We have a far different factual situation before us. Here the order of March 15, 1966 (the one from which no appeal was taken) decided every important issue ■against the bank. After that ruling there was no way — barring appeal and reversal— the bank could establish its lien or redeem from the sheriff’s sale. Furthermore in the Sioux City case the findings in the original decree were relied on to reach the conclusion that gas users should have a refund. Here, on the contrary, the order of September 1, 1966 (the one from which an appeal was taken) was only a direction to the clerk of court on how to carry out a determination already made.

We conclude the bank is limited to raise only those issues which became final by the entry of the order appealed from and may not now have a review of the issues settled after full hearing by the previous ruling of March 15, 1966.

We have carefully considered those propositions based on objections to the manner in which the order of September 1, 1966, directed disbursement of the redemption funds. These objections seek only to rehash the same arguments which were adjudicated by the trial court earlier. The bank seems unwilling to reconcile itself to the fact it lost that fight.
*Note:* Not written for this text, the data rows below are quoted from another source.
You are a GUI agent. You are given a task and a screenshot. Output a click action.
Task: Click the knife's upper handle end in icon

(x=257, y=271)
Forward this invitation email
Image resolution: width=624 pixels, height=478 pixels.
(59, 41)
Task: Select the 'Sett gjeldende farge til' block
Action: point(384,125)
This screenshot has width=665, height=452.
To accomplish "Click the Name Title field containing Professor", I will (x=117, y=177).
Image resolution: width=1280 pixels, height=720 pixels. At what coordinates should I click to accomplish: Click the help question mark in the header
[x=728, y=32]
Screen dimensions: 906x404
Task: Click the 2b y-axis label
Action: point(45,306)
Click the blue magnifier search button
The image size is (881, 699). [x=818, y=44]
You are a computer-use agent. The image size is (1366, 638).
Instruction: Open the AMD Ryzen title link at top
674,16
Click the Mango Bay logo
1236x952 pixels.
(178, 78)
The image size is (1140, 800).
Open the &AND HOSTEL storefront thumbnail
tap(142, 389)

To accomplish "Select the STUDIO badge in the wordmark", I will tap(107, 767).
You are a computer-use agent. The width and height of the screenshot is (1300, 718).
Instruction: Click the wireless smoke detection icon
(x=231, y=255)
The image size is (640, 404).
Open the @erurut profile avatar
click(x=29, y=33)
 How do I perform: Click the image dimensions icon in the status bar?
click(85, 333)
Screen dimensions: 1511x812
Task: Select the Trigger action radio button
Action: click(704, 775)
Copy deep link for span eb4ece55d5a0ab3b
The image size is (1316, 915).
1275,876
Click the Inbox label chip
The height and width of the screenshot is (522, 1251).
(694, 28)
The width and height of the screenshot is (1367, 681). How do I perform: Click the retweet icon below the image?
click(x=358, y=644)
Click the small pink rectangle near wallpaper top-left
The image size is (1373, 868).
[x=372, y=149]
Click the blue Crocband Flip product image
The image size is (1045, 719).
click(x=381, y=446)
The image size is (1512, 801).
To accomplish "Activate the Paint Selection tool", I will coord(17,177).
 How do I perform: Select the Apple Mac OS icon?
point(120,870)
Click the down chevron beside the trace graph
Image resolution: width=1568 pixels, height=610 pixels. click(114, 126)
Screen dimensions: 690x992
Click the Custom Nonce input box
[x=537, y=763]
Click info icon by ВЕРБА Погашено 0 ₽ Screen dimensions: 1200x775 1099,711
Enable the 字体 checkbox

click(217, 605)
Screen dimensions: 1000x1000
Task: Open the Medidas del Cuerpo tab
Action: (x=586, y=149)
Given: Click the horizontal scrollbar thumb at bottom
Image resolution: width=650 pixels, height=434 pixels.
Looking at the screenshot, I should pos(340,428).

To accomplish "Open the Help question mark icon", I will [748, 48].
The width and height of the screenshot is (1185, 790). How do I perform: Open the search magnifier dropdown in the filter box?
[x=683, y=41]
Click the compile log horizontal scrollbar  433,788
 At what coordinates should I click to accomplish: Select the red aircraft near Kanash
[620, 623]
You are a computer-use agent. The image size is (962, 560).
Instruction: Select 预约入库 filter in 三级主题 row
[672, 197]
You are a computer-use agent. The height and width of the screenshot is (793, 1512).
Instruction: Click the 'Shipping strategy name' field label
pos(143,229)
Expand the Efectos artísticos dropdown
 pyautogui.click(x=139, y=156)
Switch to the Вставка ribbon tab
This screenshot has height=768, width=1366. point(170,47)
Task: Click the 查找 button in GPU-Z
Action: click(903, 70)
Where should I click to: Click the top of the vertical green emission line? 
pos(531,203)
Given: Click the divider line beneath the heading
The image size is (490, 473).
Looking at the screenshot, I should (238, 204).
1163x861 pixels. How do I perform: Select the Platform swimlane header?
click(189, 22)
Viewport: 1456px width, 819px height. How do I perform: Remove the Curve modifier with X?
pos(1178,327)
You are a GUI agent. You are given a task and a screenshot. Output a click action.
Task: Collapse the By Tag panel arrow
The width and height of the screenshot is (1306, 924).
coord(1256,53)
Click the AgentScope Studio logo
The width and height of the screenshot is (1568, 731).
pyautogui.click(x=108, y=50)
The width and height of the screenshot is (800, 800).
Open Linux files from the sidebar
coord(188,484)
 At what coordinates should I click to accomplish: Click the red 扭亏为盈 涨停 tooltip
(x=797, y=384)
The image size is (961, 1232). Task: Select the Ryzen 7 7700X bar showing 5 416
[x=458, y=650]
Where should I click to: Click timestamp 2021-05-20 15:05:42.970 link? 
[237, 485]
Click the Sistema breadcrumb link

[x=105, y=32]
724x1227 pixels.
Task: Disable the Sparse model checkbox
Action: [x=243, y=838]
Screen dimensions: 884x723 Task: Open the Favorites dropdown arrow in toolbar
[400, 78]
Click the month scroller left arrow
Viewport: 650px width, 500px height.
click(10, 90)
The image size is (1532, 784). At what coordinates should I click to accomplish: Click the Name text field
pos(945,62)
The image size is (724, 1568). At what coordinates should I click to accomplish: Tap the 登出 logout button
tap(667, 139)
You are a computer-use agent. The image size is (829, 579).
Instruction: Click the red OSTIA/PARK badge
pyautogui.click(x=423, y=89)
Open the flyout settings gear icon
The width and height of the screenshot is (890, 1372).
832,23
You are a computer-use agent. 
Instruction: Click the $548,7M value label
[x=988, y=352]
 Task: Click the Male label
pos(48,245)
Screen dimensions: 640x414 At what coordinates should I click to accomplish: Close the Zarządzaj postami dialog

We should briefly mention one more matter. The bank filed a motion for a new trial two days after the March 15, 1966 order. No ruling was ever made on that motion nor was one requested in the intervening six months between the date of its filing and the time this appeal was taken. Furthermore the bank was permitted to withdraw the two controversial notes as exhibits in this suit to start separate action on them, resulting in judgment for the bank. See Union Trust & Savings Bank v. Stanwood Food & Grain Co., Iowa 1968, 158 N.W.2d 1. The bank also filed objections to the proposed disbursement of the redemption funds without making any complaint concerning the undisposed of motion. We believe the bank had abandoned its motion before filing notice of appeal, but in any event it certainly is not before us now. The bank has not argued — nor even mentioned — that matter in its brief and argument. Propositions not properly preserved, argued, or relied on are deemed waived. Nelson v. Leaders, 258 Iowa 919, 923, 140 N.W.2d 921, 924; Charles v. Epperson & Co., 258 Iowa 409, 413, 137 N.W.2d 605, 608; Wilson v. Iowa City, Iowa 1969, 165 N.W.2d 813, 816.

For the reasons heretofore set out we find no merit in the bank’s propositions relating to the refund order of September 1, 1966, and hold we are without jurisdiction to review the objections sought to be raised to the prior final orders and decrees, from which no appeal was taken as provided by rule 335, R.C.P.

The order of September 1, 1966, is accordingly affirmed and the appeal as to all other matters is dismissed.

Affirmed.

All Justices concur except REYNOLD-SON, J., who takes no part.